Queerty has an interesting excerpt from Justin Martin’s new book, Rebel Souls: Walt Whitman and America’s First Bohemians, in which he suggests that in the mid-1800s, Pfaff’s in Manhattan may have been America’s first gay bar.
Pfaff’s Beer Cellar, located on Broadway near Bleecker in Greenwich Village, was known for its literary and artistic clientele, including Walt Whitman.
But you may not be familiar with another bar, Pfaff’s, that operated some hundred years before Julius’ sip-in and played host to some of the city’s most noted artists and bohemians. It had two rooms to cater to a diverse clientele, but one was always filled with gay men.

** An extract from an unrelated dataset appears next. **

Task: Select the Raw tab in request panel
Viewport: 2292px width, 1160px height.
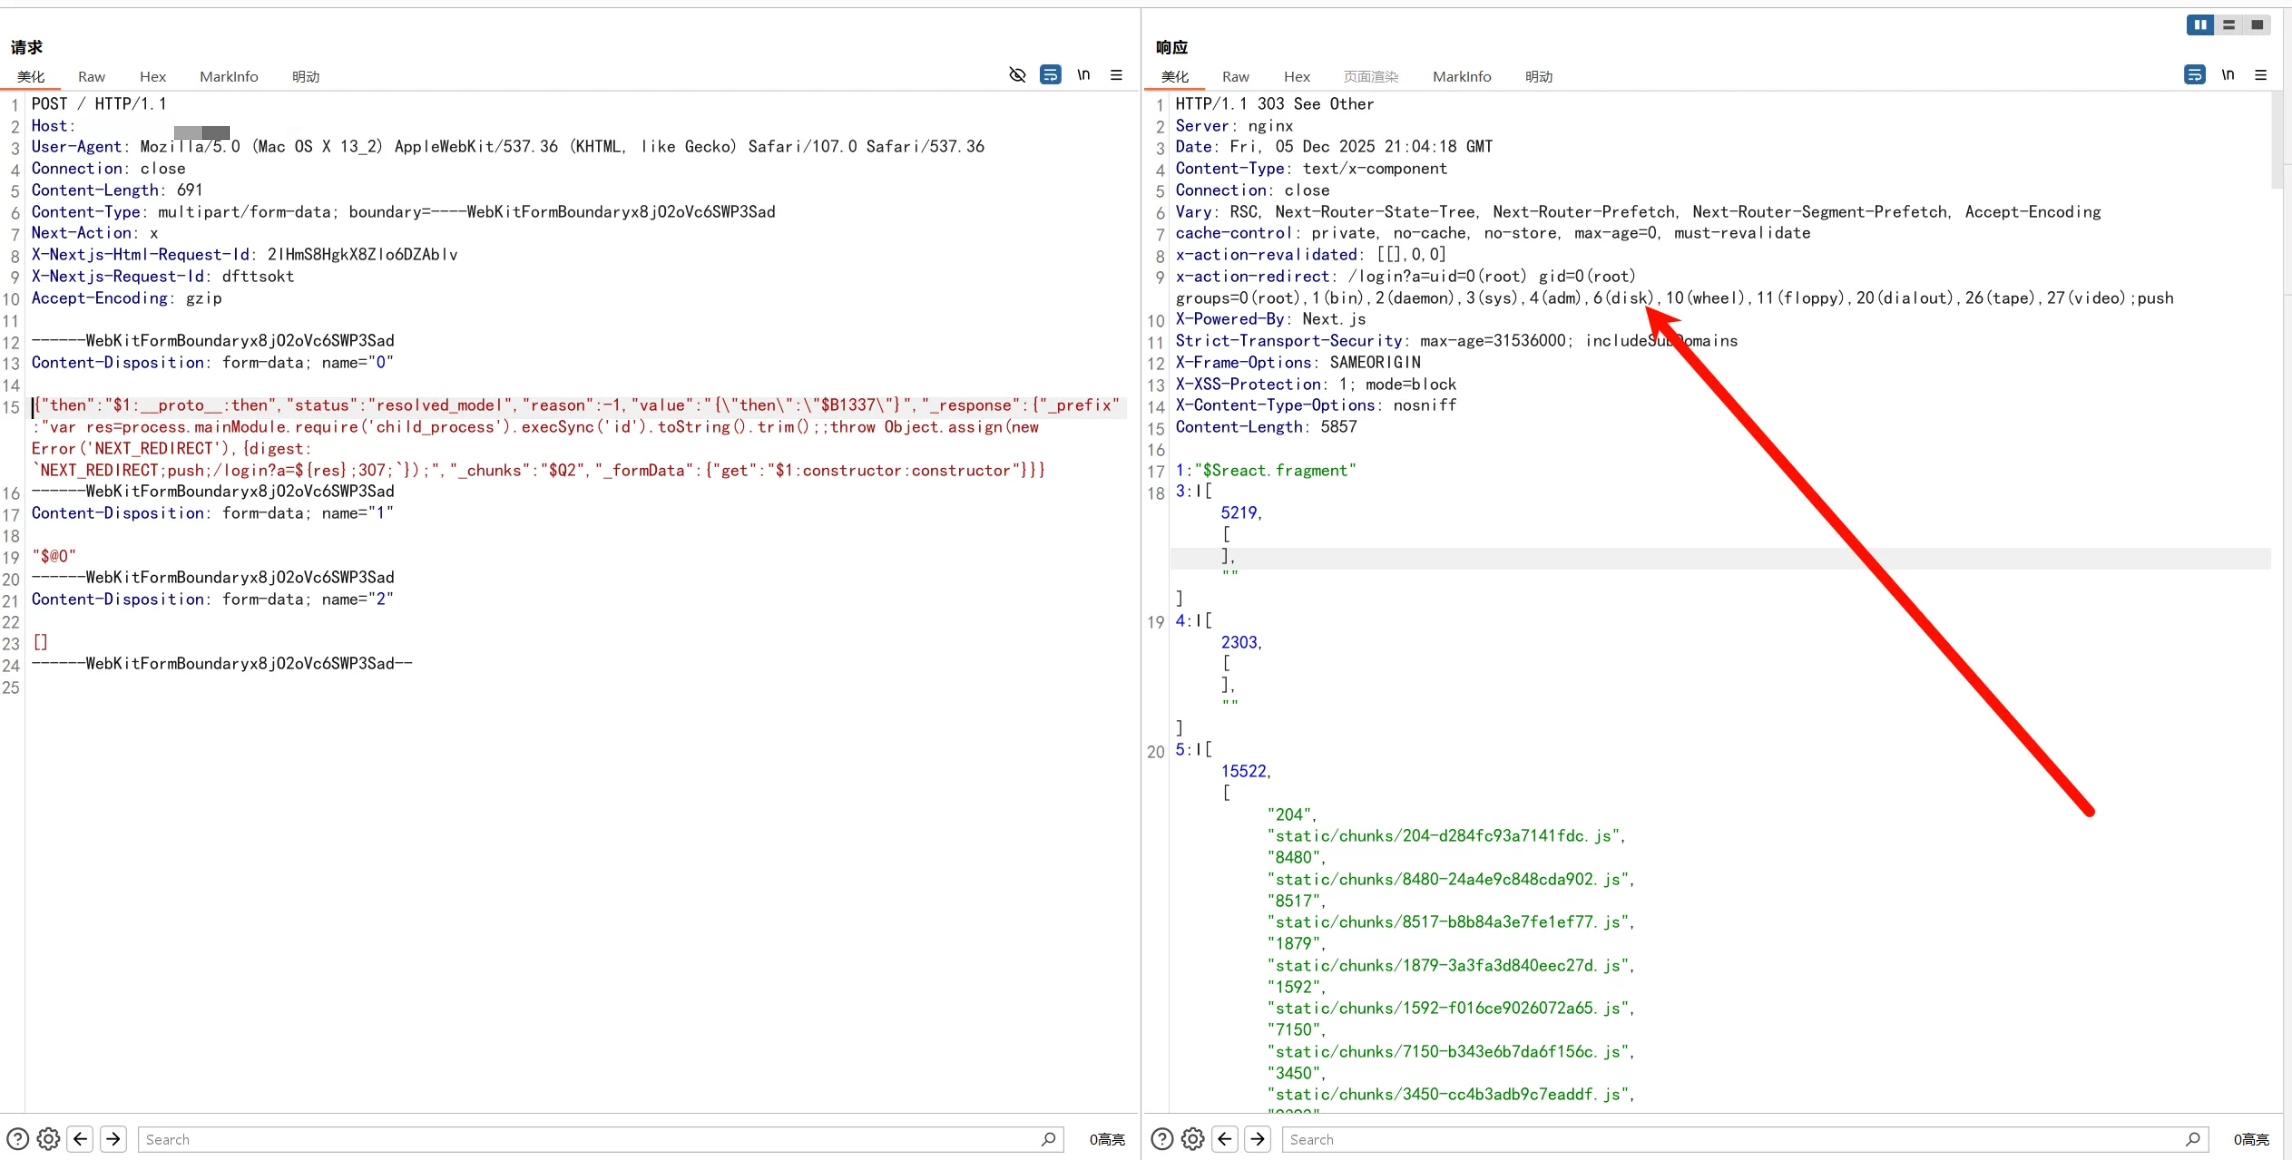Action: (x=91, y=77)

It’s always tough to call anything the “first” of anything (it’s a claim that many find a way to feel entitled to), but Pfaff’s may very well be the first gay bar in America. Of course, in the mid-1800s, “gay” didn’t mean the same thing as it does now, and even “homosexual” hadn’t made its way into the popular lexicon, so it’s all a matter of semantics.

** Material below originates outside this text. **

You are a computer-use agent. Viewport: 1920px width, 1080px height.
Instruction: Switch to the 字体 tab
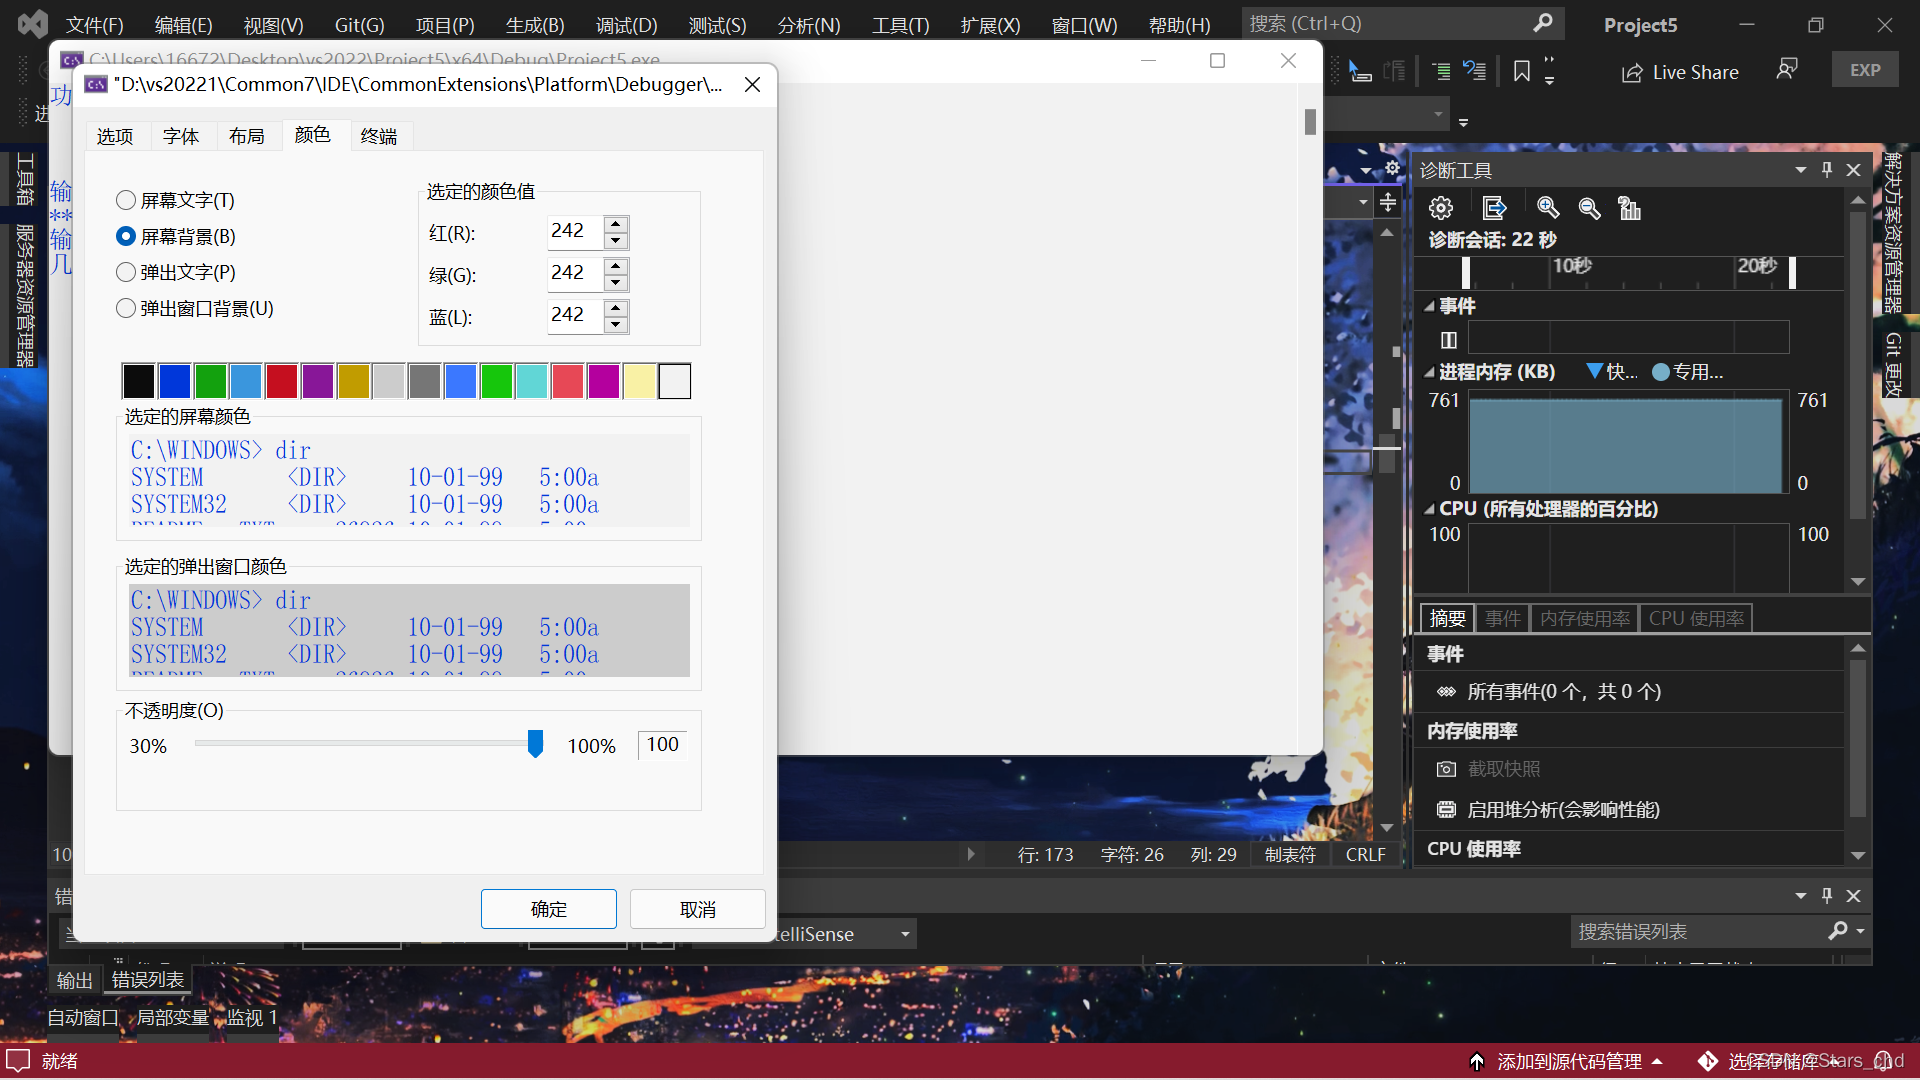181,136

— Queerty, September 23, 2014
At the same time, San Francisco’s bars were all almost completely men: 90% of the City’s population at the time was male. That doesn’t make them gay bars, of course. But it was still important for some men to assume the role of women — at least for dancing — using a costuming code that more than a century later would be revived in the gay community.